What we have today in most services are wrong implementations of the concept of REST, so much so that it has a strand that tries to fix this by calling the API’s that really seek to be REST of Hypermedia API.

The error is there

Anyway we have to put "hardcoded" there what can be done next.

The server should have the freedom to manage its resources in the most appropriate way by instructing the client how to mount the URL to access a given resource (which if it is "hardcoded" can be considered as an RPC).
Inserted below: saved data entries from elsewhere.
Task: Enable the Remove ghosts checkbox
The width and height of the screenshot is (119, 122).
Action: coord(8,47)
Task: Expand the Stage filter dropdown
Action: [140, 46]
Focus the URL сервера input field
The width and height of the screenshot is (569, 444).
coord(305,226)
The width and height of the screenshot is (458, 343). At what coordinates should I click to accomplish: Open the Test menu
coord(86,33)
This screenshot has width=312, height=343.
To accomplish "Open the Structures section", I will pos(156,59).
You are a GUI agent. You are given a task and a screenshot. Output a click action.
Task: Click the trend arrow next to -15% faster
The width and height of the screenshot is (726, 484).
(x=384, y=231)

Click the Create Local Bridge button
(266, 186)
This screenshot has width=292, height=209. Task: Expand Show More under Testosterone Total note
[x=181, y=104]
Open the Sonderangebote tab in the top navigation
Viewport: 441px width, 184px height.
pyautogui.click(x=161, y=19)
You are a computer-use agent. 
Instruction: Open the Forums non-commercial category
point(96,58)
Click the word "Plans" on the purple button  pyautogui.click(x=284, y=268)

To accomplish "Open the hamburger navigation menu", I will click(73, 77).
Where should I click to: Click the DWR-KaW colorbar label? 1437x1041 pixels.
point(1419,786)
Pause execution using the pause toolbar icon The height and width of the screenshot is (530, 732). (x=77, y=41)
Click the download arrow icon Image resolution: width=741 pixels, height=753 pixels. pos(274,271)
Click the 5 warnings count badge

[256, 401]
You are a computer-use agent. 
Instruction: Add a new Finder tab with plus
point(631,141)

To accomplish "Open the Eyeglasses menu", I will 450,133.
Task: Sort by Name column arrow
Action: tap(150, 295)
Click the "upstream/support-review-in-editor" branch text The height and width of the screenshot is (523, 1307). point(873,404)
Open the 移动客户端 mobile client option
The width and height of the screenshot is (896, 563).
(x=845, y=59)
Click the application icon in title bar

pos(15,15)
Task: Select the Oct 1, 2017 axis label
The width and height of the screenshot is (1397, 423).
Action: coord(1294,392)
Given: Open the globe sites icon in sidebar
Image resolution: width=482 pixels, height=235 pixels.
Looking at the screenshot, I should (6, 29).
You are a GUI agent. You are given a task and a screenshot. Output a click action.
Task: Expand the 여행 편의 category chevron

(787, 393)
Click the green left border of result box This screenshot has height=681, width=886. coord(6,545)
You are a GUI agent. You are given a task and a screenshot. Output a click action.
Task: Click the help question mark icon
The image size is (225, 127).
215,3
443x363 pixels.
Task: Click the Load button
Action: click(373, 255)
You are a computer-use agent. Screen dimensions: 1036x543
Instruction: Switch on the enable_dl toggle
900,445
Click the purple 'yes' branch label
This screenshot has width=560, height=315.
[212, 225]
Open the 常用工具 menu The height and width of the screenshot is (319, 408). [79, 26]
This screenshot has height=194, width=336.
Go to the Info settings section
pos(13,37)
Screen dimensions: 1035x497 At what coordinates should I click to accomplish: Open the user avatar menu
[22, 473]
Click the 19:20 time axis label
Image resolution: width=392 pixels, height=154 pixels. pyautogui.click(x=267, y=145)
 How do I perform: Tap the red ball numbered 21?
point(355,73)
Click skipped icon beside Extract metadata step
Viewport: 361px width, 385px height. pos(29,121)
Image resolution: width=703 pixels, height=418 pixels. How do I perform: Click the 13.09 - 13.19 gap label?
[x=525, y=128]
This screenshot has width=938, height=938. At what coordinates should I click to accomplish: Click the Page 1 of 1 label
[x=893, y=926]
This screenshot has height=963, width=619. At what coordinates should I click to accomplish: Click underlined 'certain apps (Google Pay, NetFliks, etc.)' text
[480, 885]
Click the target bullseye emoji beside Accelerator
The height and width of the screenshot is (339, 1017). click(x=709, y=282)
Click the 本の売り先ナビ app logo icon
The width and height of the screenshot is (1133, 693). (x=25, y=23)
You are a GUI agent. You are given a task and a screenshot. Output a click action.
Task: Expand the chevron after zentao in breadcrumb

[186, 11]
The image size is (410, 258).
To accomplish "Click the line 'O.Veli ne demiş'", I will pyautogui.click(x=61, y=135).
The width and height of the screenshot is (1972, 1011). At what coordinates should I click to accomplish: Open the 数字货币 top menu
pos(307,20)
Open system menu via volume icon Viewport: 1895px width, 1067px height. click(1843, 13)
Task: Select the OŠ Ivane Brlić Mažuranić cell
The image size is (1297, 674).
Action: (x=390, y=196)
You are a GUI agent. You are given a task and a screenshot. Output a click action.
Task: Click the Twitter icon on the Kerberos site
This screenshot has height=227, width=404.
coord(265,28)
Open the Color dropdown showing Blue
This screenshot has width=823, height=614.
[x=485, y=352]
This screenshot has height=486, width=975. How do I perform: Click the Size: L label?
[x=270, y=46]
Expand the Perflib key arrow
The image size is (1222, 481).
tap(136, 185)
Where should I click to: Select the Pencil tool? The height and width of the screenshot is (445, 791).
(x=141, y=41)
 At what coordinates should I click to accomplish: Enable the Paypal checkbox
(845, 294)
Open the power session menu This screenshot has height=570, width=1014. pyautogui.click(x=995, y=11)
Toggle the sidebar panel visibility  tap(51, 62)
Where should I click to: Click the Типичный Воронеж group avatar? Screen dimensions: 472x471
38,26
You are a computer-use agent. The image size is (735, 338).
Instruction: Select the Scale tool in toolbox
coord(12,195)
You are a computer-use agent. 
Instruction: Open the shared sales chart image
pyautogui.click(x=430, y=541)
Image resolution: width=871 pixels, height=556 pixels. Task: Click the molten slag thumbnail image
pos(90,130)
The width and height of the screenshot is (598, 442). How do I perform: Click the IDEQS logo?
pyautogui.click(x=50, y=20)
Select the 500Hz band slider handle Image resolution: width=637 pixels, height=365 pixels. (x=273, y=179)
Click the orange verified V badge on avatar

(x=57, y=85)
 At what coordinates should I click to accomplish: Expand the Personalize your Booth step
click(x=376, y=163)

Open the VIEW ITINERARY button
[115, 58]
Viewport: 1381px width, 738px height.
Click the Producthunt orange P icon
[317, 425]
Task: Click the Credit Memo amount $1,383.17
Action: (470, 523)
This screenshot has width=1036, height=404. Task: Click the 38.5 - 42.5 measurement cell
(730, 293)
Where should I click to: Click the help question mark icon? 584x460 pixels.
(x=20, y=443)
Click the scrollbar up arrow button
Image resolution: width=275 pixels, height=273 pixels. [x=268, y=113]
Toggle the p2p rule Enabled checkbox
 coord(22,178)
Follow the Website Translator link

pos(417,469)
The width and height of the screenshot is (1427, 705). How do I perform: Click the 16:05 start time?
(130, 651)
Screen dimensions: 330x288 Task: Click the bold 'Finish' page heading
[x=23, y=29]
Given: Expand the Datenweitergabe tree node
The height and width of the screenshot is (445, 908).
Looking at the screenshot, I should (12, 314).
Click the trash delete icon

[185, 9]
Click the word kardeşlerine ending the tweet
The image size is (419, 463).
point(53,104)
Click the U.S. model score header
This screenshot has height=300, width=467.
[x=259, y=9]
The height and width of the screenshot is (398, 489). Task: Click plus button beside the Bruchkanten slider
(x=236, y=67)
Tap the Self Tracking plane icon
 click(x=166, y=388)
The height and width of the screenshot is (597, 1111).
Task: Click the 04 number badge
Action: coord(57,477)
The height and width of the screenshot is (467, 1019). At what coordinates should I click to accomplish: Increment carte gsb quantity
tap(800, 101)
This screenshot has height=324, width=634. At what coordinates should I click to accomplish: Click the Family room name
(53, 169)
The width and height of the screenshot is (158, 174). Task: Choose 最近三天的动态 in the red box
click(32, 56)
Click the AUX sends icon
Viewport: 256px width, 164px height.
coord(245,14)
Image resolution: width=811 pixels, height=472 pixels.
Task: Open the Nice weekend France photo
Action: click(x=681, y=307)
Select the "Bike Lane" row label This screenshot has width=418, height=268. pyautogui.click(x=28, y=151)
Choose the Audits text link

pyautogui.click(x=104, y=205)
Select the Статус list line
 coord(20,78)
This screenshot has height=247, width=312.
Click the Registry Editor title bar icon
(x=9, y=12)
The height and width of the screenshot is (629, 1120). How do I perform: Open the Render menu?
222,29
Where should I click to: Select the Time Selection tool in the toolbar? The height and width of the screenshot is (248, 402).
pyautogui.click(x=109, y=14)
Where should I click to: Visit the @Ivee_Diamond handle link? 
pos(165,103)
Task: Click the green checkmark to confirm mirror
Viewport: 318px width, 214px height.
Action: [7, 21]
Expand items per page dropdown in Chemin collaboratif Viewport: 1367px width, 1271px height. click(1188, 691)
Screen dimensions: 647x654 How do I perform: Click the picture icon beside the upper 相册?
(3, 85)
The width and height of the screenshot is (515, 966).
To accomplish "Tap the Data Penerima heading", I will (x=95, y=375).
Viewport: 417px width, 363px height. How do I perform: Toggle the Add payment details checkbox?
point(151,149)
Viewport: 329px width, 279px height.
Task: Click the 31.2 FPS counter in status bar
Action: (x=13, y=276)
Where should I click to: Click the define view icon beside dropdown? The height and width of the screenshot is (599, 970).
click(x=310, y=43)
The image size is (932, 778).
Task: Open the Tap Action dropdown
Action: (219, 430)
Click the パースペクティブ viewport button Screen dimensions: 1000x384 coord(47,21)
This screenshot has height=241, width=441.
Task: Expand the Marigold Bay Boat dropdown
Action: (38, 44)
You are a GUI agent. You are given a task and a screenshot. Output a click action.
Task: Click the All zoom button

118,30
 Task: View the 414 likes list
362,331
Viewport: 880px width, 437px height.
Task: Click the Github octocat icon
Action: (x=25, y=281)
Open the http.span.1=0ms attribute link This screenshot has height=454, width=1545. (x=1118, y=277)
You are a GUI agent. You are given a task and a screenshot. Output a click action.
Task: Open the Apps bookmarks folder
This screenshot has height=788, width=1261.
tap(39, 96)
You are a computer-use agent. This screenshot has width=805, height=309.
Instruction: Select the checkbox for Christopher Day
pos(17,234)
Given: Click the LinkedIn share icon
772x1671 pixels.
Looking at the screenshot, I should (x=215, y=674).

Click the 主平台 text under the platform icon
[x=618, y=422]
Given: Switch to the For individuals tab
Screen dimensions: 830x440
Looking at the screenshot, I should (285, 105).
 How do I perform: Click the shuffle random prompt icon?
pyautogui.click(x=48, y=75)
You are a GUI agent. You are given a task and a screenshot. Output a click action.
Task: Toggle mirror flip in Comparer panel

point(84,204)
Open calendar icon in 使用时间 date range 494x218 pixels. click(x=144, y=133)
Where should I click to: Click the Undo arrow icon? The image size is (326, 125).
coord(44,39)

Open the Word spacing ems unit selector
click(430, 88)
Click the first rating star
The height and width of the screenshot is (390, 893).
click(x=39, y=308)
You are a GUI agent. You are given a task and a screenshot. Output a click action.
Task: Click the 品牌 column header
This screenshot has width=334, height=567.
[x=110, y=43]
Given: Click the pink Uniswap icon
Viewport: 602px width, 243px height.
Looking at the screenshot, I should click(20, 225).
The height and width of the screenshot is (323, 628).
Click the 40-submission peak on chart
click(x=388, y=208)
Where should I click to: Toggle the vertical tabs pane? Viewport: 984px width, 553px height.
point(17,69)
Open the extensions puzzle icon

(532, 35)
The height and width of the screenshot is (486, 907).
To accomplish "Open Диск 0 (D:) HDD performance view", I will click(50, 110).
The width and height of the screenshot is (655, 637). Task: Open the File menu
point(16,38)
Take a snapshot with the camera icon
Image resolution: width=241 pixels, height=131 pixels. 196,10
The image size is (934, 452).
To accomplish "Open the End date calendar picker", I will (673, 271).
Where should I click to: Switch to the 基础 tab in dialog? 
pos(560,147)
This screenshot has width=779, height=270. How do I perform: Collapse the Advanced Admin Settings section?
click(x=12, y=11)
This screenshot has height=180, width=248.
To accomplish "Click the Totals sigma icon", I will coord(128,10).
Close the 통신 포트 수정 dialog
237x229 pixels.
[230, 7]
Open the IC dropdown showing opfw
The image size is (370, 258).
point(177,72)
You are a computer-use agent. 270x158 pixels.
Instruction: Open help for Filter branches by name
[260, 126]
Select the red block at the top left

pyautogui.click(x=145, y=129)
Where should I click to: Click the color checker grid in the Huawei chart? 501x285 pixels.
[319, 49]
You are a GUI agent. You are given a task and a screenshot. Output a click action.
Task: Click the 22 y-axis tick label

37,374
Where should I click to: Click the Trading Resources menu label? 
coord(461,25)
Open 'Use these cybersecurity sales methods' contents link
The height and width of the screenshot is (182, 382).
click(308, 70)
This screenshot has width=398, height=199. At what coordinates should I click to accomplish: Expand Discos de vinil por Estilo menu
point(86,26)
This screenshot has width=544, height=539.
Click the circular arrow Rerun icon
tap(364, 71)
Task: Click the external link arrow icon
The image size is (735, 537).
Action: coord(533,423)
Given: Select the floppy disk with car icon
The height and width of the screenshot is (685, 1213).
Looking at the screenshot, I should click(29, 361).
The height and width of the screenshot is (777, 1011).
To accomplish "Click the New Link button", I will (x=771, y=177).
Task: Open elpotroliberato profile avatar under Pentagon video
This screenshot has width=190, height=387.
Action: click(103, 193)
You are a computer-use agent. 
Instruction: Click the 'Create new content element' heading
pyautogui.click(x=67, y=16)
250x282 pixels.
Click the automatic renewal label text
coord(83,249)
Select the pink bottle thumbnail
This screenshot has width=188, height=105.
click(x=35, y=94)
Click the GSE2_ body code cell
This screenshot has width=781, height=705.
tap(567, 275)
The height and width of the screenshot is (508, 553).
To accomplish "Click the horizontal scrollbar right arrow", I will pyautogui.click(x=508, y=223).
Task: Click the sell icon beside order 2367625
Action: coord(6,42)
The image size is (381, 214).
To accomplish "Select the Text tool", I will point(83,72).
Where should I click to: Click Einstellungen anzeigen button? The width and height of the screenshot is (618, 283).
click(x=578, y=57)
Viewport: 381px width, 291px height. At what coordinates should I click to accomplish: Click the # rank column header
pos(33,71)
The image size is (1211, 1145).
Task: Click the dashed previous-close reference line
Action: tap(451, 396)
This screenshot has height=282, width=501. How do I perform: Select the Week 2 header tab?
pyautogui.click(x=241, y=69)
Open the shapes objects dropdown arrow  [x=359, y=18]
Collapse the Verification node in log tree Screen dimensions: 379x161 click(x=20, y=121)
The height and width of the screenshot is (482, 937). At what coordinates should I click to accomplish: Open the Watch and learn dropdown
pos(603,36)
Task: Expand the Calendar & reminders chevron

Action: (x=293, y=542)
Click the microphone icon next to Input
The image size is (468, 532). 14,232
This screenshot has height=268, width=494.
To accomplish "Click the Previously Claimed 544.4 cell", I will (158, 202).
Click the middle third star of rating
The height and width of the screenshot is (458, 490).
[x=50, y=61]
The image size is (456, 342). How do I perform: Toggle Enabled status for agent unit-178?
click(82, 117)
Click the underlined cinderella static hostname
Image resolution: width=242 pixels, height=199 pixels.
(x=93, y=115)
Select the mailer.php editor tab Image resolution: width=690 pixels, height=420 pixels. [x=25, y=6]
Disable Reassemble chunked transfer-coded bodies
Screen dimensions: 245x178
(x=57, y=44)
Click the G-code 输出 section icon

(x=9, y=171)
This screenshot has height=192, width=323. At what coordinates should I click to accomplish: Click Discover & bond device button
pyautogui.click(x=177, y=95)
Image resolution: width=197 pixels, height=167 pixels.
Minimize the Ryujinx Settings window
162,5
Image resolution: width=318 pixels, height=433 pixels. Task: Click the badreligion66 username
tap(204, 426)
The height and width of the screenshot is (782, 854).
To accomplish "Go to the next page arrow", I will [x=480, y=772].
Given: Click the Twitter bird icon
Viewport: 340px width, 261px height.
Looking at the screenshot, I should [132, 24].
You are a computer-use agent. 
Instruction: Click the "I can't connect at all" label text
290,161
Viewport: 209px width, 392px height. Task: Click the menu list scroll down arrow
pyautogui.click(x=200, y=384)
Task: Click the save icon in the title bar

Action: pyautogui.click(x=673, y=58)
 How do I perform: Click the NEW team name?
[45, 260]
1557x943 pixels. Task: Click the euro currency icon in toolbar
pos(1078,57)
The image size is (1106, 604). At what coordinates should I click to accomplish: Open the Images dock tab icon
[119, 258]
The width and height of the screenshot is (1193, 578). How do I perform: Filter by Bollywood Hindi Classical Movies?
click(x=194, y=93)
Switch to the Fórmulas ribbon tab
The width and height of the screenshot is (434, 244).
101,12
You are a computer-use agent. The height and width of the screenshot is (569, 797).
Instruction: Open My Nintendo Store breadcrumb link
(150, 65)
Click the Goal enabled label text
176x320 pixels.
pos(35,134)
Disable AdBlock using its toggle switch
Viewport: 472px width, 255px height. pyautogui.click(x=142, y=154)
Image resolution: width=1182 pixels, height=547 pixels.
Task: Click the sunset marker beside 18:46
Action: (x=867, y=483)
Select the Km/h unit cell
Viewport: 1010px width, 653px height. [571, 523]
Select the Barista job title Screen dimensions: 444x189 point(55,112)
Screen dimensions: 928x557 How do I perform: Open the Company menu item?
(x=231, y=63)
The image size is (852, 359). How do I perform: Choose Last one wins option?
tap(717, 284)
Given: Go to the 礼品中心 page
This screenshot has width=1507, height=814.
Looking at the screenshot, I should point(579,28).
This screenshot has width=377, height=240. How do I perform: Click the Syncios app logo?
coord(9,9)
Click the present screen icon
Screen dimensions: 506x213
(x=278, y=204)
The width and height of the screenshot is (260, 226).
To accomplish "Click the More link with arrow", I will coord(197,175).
In a free translation of Roy Fielding’s words:

A REST API should be used without any knowledge beyond the initial URI and a set of standard media types. From this point on every state transition must be guided by the client by the choices provided by the server that are present in the representations received or implied by the user’s manipulation of these representations. Transitions can be determined (or limited) by customer knowledge of media types and resource communication mechanisms, both of which can be improved on-the-fly.

It’s a complex subject, but you can extract more information on Roy Fielding’s blog: http://roy.gbiv.com/untangled/2008/rest-apis-must-be-hypertext-driven

--

I recommend this presentations:

And this article "No one understands REST" http://blog.steveklabnik.com/posts/2011-07-03-nobody-understands-rest-or-http

  • I agree! When people think of "REST API" they think of a stable API, which can be used by automated processes to perform tasks without human intervention (and which would therefore be "broken" if the API changed without warning)when originally this concept described something quite different...

0

I find this idea of HATEOAS meaningless.

If I add/change/remove an API method/url, the implementor needs to know what has changed, and how to call it, the "Client API" will not know to simply navigate the described structure. What will read this will be a system, and not a user with intelligence read a link and know what to do with it.

The BIG promise is to pseudo-document the API, however, there are much better alternatives for such a purpose.